---------- Task input
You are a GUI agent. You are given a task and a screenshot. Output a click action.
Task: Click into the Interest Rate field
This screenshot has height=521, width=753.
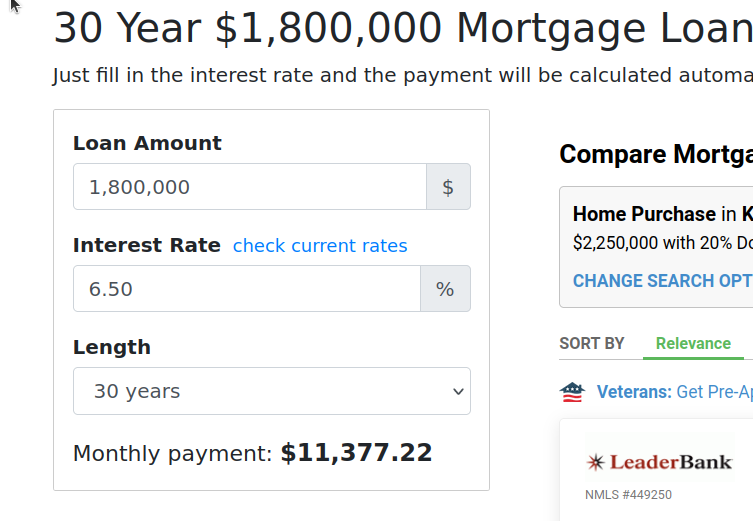click(x=247, y=289)
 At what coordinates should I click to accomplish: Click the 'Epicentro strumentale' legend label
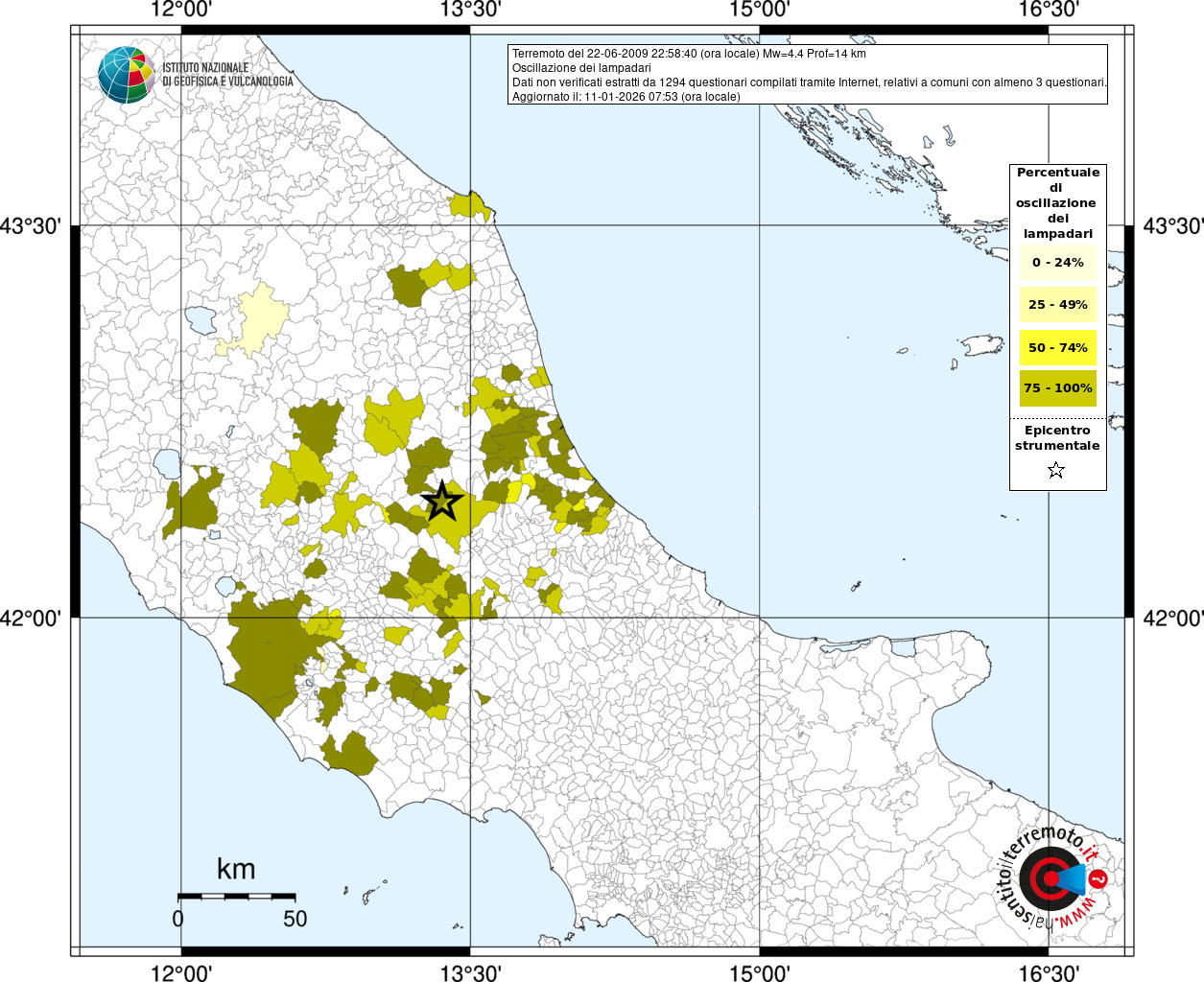click(1057, 438)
--------------------
Reproduce nothing but the lines from the line containing "At what coordinates" through the last line of the data above, exactly as written and without pictures.

 At what coordinates should I click to accomplish: Click the 'Epicentro strumentale' legend label
click(1057, 438)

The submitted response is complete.